• **Supplied material**:
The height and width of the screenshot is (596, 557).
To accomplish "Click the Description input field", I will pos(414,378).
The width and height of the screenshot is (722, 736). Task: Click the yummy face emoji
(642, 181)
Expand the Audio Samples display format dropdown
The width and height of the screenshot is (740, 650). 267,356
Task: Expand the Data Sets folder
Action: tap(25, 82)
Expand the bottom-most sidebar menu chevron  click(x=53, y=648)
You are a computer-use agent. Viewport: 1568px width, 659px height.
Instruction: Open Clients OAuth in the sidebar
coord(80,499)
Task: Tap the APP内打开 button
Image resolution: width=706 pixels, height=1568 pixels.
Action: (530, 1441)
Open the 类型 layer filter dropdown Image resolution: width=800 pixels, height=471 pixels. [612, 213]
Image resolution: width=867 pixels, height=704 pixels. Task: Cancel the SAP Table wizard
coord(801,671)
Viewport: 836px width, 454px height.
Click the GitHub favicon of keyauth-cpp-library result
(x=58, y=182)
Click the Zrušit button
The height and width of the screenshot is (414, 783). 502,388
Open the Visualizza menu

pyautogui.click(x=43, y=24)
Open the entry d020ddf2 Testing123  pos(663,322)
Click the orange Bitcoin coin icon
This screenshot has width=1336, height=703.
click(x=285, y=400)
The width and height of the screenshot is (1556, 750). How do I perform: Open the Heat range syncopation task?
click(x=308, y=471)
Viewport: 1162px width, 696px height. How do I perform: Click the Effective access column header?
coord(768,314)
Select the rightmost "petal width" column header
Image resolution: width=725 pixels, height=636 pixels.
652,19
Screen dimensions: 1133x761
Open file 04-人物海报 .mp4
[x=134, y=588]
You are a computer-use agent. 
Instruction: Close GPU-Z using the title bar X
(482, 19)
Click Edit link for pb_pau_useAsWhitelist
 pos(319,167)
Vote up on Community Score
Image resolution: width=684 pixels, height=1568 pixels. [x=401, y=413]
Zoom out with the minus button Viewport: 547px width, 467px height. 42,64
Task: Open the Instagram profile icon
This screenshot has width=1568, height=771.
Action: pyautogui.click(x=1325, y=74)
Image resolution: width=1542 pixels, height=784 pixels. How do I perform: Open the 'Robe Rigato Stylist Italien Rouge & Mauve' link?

• **What the exercise asks**: Using the listing above, list every line in which the string "computer" occurs.

• **Worked solution**:
You are a computer-use agent. Viewport: 1568px width, 659px height.
You are a computer-use agent. 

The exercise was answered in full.